Regie: Paloma Baeza, Emma De Swaef, Niki Lindroth von Bahr und Marc James Roels
Original-Titel: The House
Erscheinungsjahr: 2022
Genre: Animation, Fantasy, Episodenfilm
IMDB-Link: The House
Die Stop-Motion-Tricktechnik ist etwas für richtige Masochisten. Jedes einzelne Bild muss von Hand gebaut werden. Das ist nichts, was man schnell mal in zwei Wochen mit dem Handy abdrehen kann. Glücklicherweise finden sich auch heute noch genügend Spinner, die sich diese Arbeit antun.

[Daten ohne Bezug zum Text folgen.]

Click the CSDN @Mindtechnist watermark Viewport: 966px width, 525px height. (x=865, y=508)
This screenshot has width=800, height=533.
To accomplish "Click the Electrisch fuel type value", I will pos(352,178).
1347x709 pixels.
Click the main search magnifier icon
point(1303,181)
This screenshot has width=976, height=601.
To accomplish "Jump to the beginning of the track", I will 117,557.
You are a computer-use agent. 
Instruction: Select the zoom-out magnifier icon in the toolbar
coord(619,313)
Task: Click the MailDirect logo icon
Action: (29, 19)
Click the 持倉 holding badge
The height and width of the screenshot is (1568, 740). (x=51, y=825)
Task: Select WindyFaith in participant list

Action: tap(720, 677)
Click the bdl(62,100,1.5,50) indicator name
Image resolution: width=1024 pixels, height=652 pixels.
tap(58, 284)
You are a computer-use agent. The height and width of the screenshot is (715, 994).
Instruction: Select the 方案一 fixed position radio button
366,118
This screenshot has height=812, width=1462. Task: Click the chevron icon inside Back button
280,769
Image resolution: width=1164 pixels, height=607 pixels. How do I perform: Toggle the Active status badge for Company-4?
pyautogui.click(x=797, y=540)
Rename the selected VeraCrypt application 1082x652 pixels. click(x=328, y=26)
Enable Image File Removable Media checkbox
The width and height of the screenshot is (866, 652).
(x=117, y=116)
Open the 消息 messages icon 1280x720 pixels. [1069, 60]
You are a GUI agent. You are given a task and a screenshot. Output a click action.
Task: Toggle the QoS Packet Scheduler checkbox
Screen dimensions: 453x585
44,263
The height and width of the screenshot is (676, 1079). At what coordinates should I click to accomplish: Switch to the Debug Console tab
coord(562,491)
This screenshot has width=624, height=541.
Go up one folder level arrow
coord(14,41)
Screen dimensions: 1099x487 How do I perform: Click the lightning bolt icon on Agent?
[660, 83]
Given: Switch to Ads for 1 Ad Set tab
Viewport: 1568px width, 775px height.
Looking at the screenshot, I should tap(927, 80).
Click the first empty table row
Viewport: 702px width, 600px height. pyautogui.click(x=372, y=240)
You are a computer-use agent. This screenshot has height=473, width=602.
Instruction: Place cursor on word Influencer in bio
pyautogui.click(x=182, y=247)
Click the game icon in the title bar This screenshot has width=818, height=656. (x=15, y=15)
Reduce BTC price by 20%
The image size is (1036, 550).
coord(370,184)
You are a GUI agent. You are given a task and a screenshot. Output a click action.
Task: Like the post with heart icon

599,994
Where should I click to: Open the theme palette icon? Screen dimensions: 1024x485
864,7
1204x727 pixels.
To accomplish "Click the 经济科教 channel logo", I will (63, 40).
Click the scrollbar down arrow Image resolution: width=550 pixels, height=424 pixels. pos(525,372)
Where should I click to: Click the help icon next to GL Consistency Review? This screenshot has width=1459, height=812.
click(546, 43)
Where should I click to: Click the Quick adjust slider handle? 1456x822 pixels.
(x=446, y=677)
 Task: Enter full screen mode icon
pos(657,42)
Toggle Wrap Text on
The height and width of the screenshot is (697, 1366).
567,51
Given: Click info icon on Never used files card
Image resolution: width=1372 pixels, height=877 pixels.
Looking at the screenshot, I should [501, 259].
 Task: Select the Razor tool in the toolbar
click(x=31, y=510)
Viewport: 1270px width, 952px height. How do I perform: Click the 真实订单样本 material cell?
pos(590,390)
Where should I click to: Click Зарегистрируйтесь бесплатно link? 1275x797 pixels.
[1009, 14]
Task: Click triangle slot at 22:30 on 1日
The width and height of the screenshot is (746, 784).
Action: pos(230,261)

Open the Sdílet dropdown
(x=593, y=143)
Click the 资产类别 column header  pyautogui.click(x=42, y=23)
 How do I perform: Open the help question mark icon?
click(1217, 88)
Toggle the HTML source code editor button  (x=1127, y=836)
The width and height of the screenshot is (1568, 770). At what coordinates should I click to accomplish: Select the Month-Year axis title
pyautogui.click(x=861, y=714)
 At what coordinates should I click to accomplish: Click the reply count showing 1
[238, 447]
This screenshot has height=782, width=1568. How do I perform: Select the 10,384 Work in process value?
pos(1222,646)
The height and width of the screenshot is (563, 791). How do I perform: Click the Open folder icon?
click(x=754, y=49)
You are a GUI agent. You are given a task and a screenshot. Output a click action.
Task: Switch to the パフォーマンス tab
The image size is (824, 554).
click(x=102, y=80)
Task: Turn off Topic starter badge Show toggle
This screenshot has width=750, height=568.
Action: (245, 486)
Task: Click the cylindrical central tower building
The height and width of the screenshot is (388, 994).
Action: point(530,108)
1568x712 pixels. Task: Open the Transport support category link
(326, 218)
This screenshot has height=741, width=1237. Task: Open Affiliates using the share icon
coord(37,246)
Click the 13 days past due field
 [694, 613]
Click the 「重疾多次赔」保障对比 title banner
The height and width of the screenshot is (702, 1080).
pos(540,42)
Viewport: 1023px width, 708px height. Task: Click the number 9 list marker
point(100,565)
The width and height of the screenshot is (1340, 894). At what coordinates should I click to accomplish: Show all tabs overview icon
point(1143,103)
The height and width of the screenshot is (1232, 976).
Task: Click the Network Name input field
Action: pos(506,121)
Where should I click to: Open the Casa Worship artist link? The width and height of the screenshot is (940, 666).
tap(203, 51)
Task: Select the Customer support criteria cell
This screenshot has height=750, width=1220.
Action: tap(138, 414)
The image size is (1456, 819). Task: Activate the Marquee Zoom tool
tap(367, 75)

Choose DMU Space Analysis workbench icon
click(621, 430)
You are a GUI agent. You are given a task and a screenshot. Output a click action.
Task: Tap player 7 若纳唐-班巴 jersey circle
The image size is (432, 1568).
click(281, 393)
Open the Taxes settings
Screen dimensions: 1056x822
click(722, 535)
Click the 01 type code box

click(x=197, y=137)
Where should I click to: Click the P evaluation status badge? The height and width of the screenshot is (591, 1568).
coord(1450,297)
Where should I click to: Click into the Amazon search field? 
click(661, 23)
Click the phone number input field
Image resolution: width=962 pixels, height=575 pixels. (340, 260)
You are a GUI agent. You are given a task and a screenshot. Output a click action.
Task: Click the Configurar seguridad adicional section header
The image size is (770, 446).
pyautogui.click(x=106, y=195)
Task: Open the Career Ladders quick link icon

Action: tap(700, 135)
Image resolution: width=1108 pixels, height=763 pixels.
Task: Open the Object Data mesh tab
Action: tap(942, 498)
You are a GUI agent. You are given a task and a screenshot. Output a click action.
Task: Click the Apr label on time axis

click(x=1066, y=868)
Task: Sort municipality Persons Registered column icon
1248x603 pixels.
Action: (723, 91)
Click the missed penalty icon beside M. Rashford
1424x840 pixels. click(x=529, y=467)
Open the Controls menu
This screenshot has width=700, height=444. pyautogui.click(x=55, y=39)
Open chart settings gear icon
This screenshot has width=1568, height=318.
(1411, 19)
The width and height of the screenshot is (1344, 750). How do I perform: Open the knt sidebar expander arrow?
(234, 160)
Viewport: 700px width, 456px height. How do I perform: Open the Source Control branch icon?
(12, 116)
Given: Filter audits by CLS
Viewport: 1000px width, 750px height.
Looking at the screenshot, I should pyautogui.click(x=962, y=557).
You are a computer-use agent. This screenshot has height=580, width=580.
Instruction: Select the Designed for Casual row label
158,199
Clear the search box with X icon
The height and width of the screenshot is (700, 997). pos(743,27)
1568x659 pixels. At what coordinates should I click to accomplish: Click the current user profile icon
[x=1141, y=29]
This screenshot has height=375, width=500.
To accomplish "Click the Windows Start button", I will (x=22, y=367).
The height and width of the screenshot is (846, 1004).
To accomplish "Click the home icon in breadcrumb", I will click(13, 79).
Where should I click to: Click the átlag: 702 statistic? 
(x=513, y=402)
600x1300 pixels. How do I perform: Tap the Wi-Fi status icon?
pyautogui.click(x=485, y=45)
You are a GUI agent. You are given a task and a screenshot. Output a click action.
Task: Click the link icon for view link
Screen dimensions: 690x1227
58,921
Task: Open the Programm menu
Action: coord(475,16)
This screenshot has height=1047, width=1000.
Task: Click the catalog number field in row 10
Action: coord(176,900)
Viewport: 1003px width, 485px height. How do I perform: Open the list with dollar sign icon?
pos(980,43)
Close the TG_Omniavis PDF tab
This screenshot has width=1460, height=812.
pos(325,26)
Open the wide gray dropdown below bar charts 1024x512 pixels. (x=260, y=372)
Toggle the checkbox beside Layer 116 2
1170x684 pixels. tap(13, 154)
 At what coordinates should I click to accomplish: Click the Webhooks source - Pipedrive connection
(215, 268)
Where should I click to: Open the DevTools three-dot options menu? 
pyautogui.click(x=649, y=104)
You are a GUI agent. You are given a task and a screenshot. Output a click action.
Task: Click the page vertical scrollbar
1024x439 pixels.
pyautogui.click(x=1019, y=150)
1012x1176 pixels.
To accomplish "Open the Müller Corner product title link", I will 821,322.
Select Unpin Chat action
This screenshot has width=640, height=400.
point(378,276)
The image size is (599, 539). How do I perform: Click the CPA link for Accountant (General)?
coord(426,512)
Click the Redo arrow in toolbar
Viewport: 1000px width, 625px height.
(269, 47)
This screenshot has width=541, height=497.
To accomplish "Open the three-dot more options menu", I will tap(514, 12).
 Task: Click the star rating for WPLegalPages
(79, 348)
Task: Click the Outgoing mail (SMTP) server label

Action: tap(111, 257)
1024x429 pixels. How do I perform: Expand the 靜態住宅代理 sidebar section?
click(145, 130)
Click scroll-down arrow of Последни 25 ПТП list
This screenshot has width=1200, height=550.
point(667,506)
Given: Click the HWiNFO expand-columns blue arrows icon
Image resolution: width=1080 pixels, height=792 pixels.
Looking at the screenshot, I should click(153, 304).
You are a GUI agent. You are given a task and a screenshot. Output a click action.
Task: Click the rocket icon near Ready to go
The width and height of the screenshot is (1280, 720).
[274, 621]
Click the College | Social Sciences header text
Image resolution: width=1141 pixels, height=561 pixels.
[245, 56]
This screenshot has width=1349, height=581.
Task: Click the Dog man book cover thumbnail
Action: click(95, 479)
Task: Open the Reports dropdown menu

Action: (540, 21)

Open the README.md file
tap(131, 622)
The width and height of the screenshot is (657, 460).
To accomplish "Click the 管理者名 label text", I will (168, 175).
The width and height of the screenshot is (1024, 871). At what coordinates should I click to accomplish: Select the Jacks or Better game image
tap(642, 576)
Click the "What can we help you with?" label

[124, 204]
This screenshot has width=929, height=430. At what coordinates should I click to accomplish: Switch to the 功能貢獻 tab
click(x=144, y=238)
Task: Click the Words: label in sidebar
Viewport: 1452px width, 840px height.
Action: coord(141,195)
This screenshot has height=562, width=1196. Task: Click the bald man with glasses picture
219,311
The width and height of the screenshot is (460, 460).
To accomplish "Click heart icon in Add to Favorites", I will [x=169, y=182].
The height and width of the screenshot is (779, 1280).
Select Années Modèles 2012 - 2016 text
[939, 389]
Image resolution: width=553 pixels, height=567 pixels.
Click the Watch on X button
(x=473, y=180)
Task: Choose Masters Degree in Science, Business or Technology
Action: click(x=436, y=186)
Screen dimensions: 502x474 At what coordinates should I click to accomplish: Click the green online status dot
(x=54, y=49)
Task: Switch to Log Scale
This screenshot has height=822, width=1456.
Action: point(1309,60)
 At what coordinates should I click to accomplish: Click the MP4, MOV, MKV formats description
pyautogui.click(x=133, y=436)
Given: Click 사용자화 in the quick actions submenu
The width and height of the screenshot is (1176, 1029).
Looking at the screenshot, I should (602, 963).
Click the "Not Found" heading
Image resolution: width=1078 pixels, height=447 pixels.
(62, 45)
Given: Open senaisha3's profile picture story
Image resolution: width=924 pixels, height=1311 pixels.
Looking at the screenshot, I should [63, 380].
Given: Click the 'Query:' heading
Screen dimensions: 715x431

Denn die daraus resultierenden Ergebnisse sind oft von erstaunlicher Kreativität und einem ganz eigenen Charme – siehe Wes Andersons Meisterwerk Isle of Dogs oder das komplett irre The Old Man Movie aus Estland. „The House“, ein britischer Episodenfilm mit Beteiligung aus Belgien und Schweden, ist ein weiteres Beispiel dafür, dass diese Sisyphosarbeit, die mit einem Stop-Motion-Film einhergeht, oft ungeahnte Kreativität freisetzt, als würde die repetitive Arbeit, die Figuren Bild für Bild in minimalsten Bewegungsfortschritten in Szene zu setzen, einen Ausgleich in Originalität brauchen. Allein schon das Hauptperson der drei Episoden rund um ein herrschaftliches Prunkhaus ist so angelegt, wie man es heutzutage nur selten sieht. Hier bewohnen neben einer vierköpfigen Familie in der ersten Episode in weiterer Folge Ratten und Katzen in Menschengestalt das alte Haus. Erinnerungen an Kinderbücher von früher werden wach. Alle drei Episoden vereint, dass sie vom Niedergang erzählen. Niemand wird in dem Haus glücklich, und es ist Einfaches, in den Geschichten eine subtile Kritik am Drang nach Besitztum und Betongold zu sehen. Es wäre aber falsch, den Film nur darauf zu reduzieren. Denn es gibt so viel mehr zu entdecken. Da wären die unterschiedlichen stilistischen Ausrichtungen, die von viktorianischem Schauersetting in der ersten Episode über eine kühl-nüchterne, zeitgemäße Stilistik in Episode zwei bis zu einer dystopischen, am Ende auch an Steampunk erinnernde Ästhetik reicht – alles aber in den Gesamtkontext eingewoben, sodass das Werk wie aus einem Guss wirkt. Es gibt zwar einige Längen zu bemängeln, und nicht alles erschließt sich sofort beim ersten Ansehen – es bleiben Fragen offen, über die sich dann wunderbar diskutieren lässt – aber insgesamt ist „The House“ ein großer, mit viel Liebe für Details umgesetzter Wurf.